Cek Artikel:  Berebut Mimbar Jakarta

Terkait dengan narasi Pilgub DKI, Gusmen diyakini mengarahkan omongannya ke Anies Baswedan, bakal capres yang didampingi Gus Imin sebagai bacawapres. Kepada pilpres, dia kiranya menyindir Prabowo Subianto.

Bukan kali ini saja pula Menteri Yaqut berlaku seperti itu. Dia pernah mengatakan hal yang sama di Ponpes Az-Zamiyah, Garut, Ahad (3/9). Sepuluh hari berselang, Menag merepetisi hal serupa. Kali ini malah lebih miring. Dalam sebuah acara Kemenag di Surabaya, Rabu (13/9), dia menyatakan tidak akan memilih Amin. Yang memilih Amin, ucap dia, berarti bid’ah.

Yaqut mengaku bercanda kala itu. Akan tetapi, guyonannya jauh dari lucu, juga tak pantas, tak elok keluar dari mulut seorang menteri. Amin adalah akronim dari Anies-Cak Imin. Menag dianggap telah terlibat dalam politik praktis, membawa-bawa istilah agama lagi.

Kilah Menag kemudian, bid’ah berarti novelty, kebaruan. Dia menyebutnya sebagai hal yang positif. Tapi, di Engkaus Besar Bahasa Indonesia, bid’ah berkonotasi sangat jelek. Maksudnya ialah perbuatan yang dikerjakan tidak menurut contoh yang sudah ditetapkan, termasuk menambah atau mengurangi ketetapan. Atau, pembaruan ajaran Islam tanpa berpedoman pada Al-Qur’an dan hadis. Dapat pula kebohongan, dusta. Kalau begitu, apakah memilih Amin berarti mengabaikan Al-Qur’an dan hadis? Kan aneh.

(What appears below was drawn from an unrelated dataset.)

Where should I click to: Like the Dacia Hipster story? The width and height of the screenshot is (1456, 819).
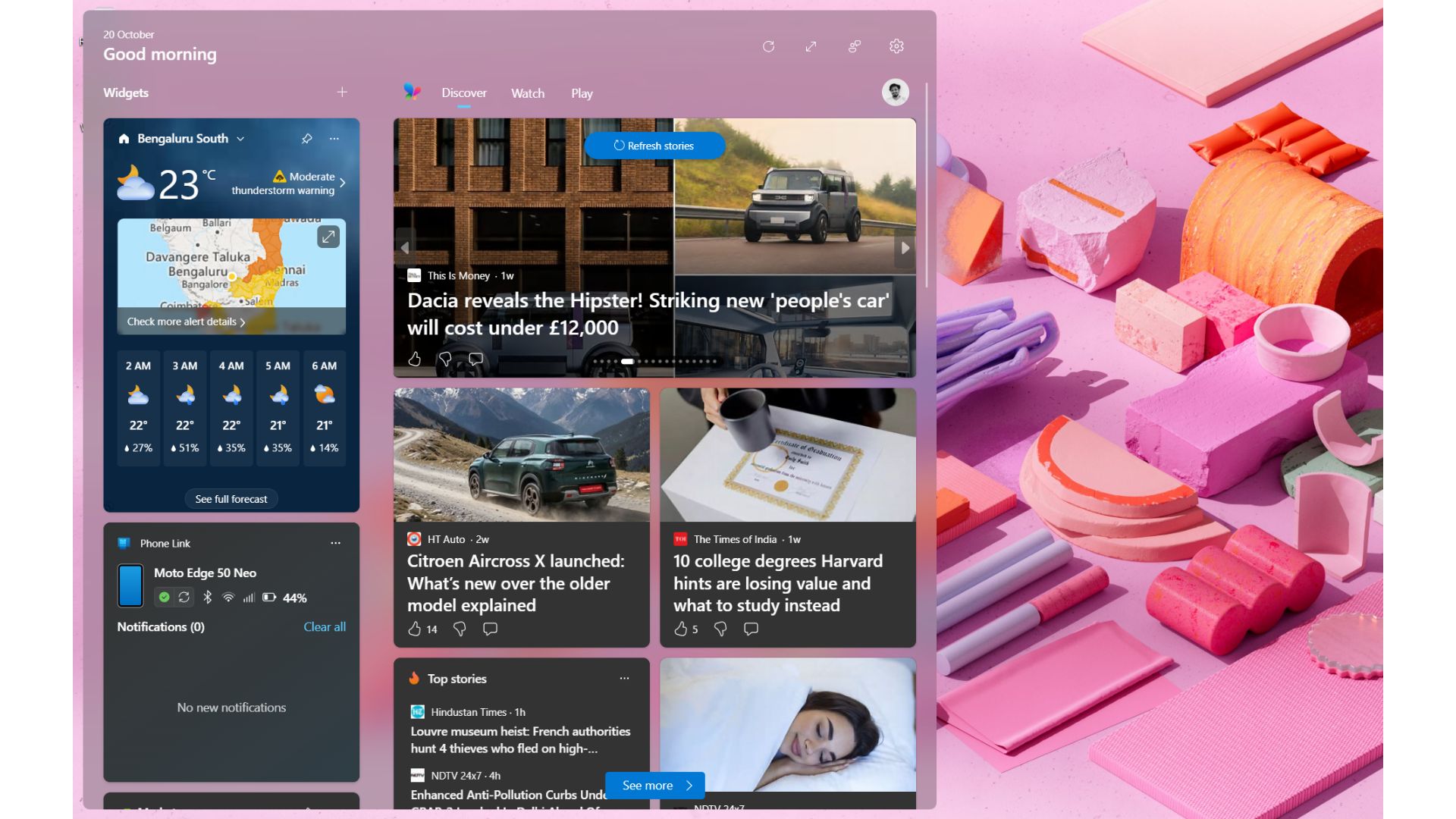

Cek Artikel:  Kebangkitan Nasional Kedua

Kalau lantas menyebut Menag tak ubahnya seorang buzzer, Cak Imin pasti punya argumentasi. Soal benar tidaknya, biarkan masyarakat yang menilai. Yang pasti, seperti penelitian Universitas Oxford, pekerjaan buzzer di antaranya memprovokasi.

Mengatakan bahwa memilih Amin adalah bid’ah, meski sekadar selorohan, kiranya bisa memecah anak bangsa, dapat pula menebalkan sekat di antara umat. Pun demikian resonansi agar tak memilih pemimpin yang memanfaatkan agama dengan clue-clue ke calon tertentu.

Perilaku seperti itu kontradiktif dengan harapan sebagian besar anak negeri agar semua pihak tidak mengedepankan politik polarisasi. Janganlah ada watak buzzer di lingkaran istana, entah itu komisaris BUMN, wakil menteri, apalagi menteri. Setuju?